Le télévendeur a raccroché. Victor consulte son chronomètre. Presque trois minutes. Excellent score. Il exulte. Quel bonheur de constater qu'il existe encore des petits nouveaux qui ont foi dans leur métier pourri !

Entendant la porte de l'appartement s'ouvrir, il se lève d'un bond.

— Eugénie, c'est toi ?

— Qui veux-tu que ce soit ?

Victor envisage bien des réponses qui le feraient rire, mais il ne veut pas braquer sa moitié.

— Où étais-tu ? demande-t-il.

— Je te l'ai dit, mais tu n'écoutes rien.
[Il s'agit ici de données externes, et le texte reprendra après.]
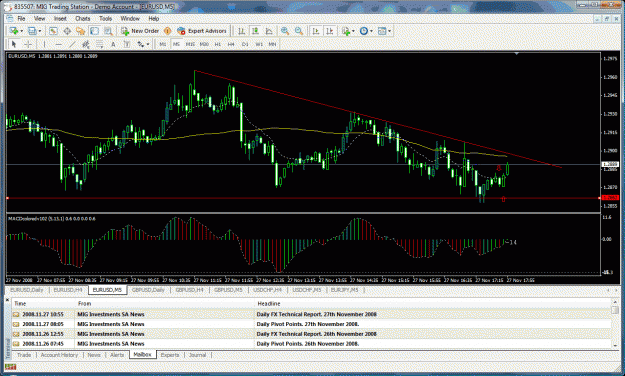
Task: Select the Crosshair cursor tool
Action: (x=28, y=44)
— Avec Olivier, on a fixé le verrou supplémentaire sur l'entrée des artistes. Tu n'as plus à t'en faire. On a eu un peu de mal à percer parce que c'est de l'excellente ferraille, mais c'est réglé.

Eugénie débarque dans le salon et pose son sac d'emplettes. C'est donc bien elle qui les fait. Comme à chaque fois qu'elle et Victor ont été séparés quelques heures, il parle trop. Il est comme ces enfants qui, après s'être sentis seuls, racontent à l'excès et cherchent le contact pour rattraper le temps qu'ils ont trouvé si long. Il poursuit :

— Avant que j'oublie, Noémie a téléphoné. Elle était déçue de ne pas pouvoir te parler et t'embrasse. Ils ont presque fini de rénover leur salle de bains. Ils vont partir une semaine en randonnée chez des copains mais dès leur retour, elle aimerait vraiment qu'on vienne.

Eugénie se concentre.

— D'accord. On va fixer une date.

Victor ne bronche pas, mais il n'en croit pas ses oreilles. Pas de refus, pas d'excuse visant à reporter. C'est un immense pas en avant. Il continue comme si cette réponse était banale, mais au fond de lui, il jubile.

— Je te prépare un thé ?

— C'est gentil, mais tu ne sais pas le faire.

— Comme tu veux. Au fait, tu te souviens, l'enquête sur la voiture défoncée dans le parking…

— Oui ?

— Ils avancent bien. Je n'ai pas tout compris, mais ils tiennent des pistes. Une histoire d'ADN sur un débris de verre ou d'image de reflet indirect capté par la vidéosurveillance.

Eugénie n'a plus envie de se détendre. Il va falloir agir.